That could depend on what variety it is.
Or it might just be where it was grown.
- It's right here in Oregon's Willamette Valley.
- [Crystal] And where it's being perfected .
In Oregon, strawberries are special.
They're part science, part farming technique, and all Pacific Northwest history, add it up, and this isn't your normal strawberry.
(upbeat music) It's an unseasonably wet June in Oregon, but a little rain isn't gonna stop the 113th annual Lebanon Strawberry Festival.
- It's weird that it's raining during festival weekend, but we are Oregonians.
- So we're used to it.
- We're okay.
It's okay.
- [Crystal] In Oregon, we're serious about strawberries.
What started as a celebration of the strawberry harvest season in 1909 has become the second longest-running annual festival in the state.
The event even has its own ambassadors, appropriately named Strawberrians, and at the center of it all is the world's largest strawberry shortcake, a tradition started in 1931.
- I'm the Strawberry Festival shortcake chairman.
Originally the strawberry shortcake was created to celebrate the strawberry harvest.
This whole valley was massive strawberries here.
- [Crystal] That world's largest title was solidified in 1975 with a 5,700 pound shortcake that served more than 16,000 people, double the town's population at the time.
But the history of strawberries in Oregon goes back way further than that.

**PROBLEM STATEMENT**
In the strawberry festival text, how much did the 1975 shortcake weigh, and how many people did it serve?

**DATA**
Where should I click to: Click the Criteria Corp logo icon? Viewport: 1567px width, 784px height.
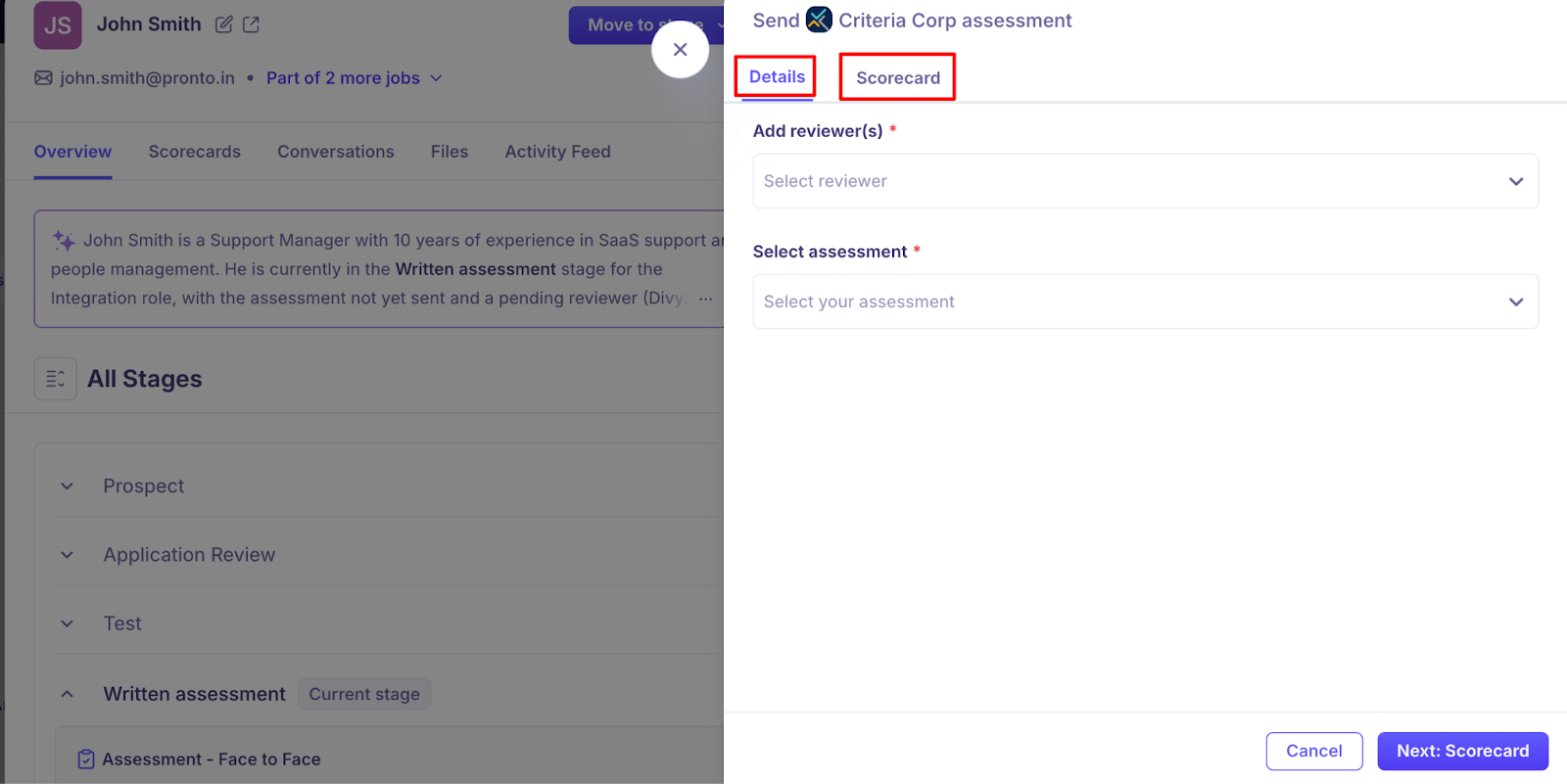(x=819, y=21)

**CORRECT ANSWER**
It weighed 5,700 pounds and served more than 16,000 people.